(Collected data entries)

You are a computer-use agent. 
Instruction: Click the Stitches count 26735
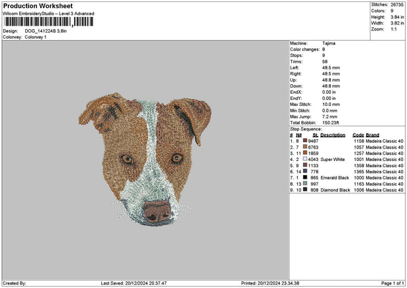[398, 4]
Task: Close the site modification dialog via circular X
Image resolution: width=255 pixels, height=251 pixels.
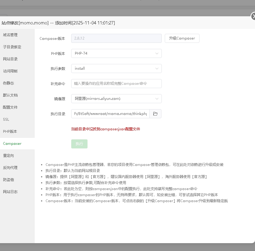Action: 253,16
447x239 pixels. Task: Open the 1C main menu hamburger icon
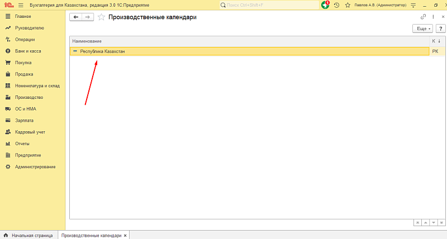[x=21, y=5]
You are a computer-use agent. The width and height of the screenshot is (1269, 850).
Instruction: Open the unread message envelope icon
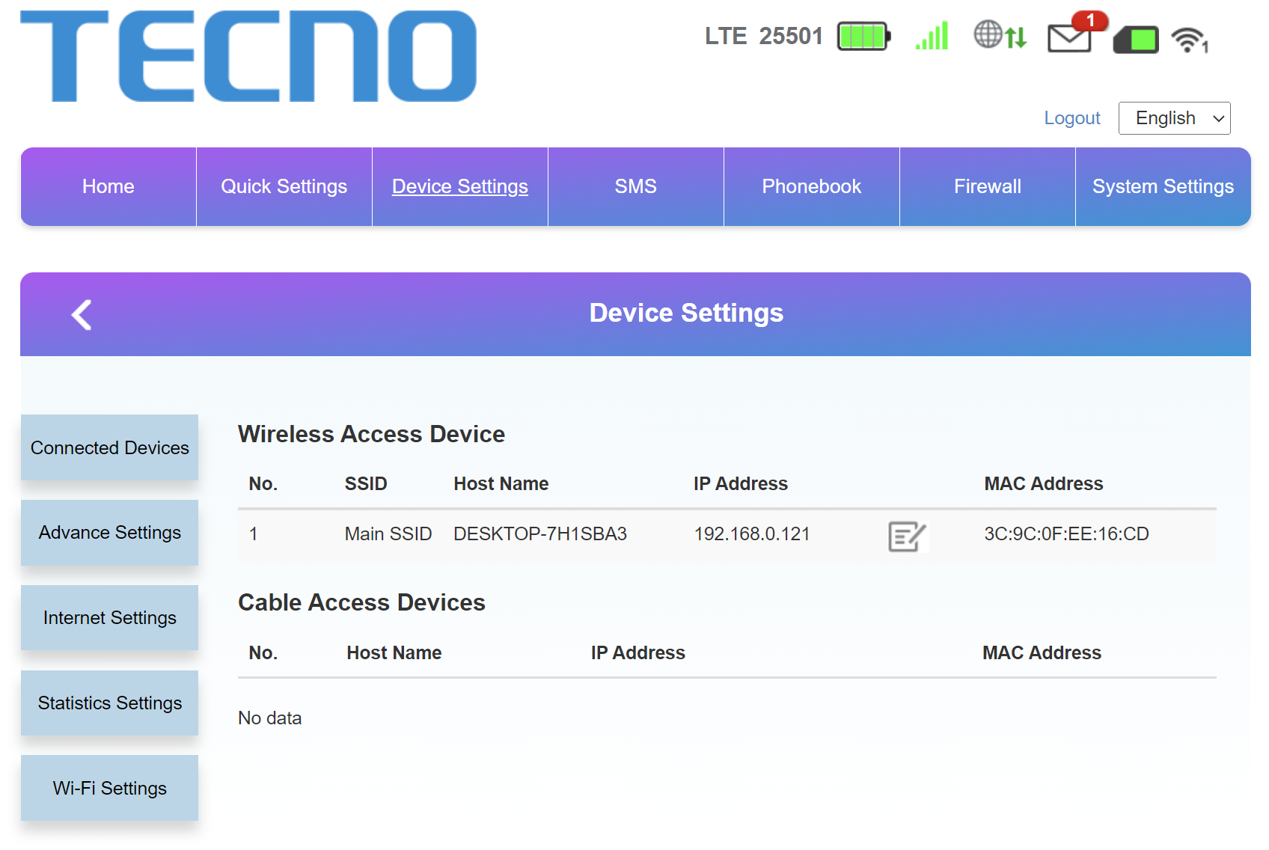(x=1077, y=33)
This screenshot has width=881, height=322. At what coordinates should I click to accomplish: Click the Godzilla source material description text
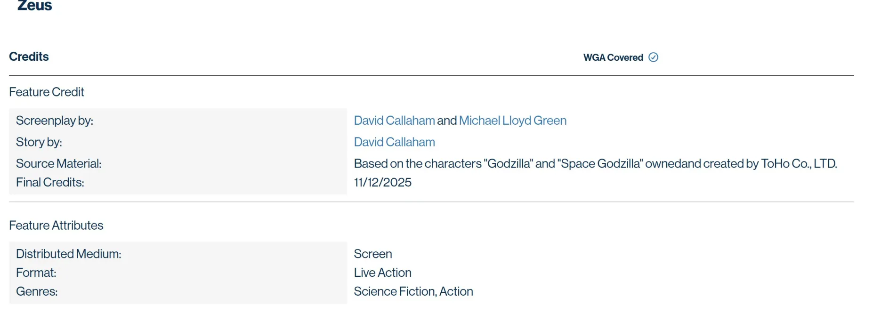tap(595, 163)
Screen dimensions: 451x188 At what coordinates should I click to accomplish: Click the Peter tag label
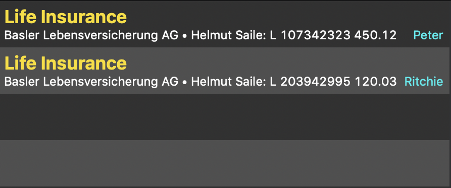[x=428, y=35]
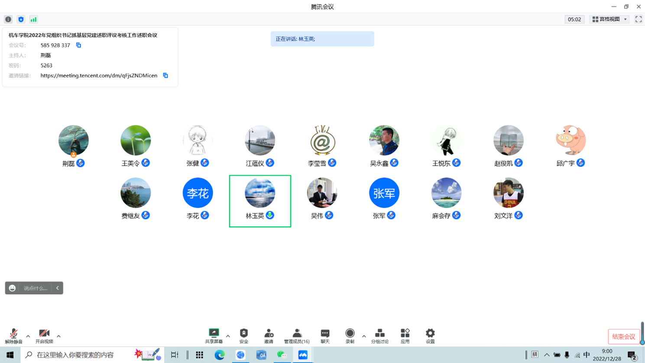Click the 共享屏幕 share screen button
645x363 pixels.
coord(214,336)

TASK ITEM
Copy all lines of the records that have the string "computer" in them.

ANSWER SECTION
You are a computer-use agent. 
You are a computer-use agent. The width and height of the screenshot is (1269, 850).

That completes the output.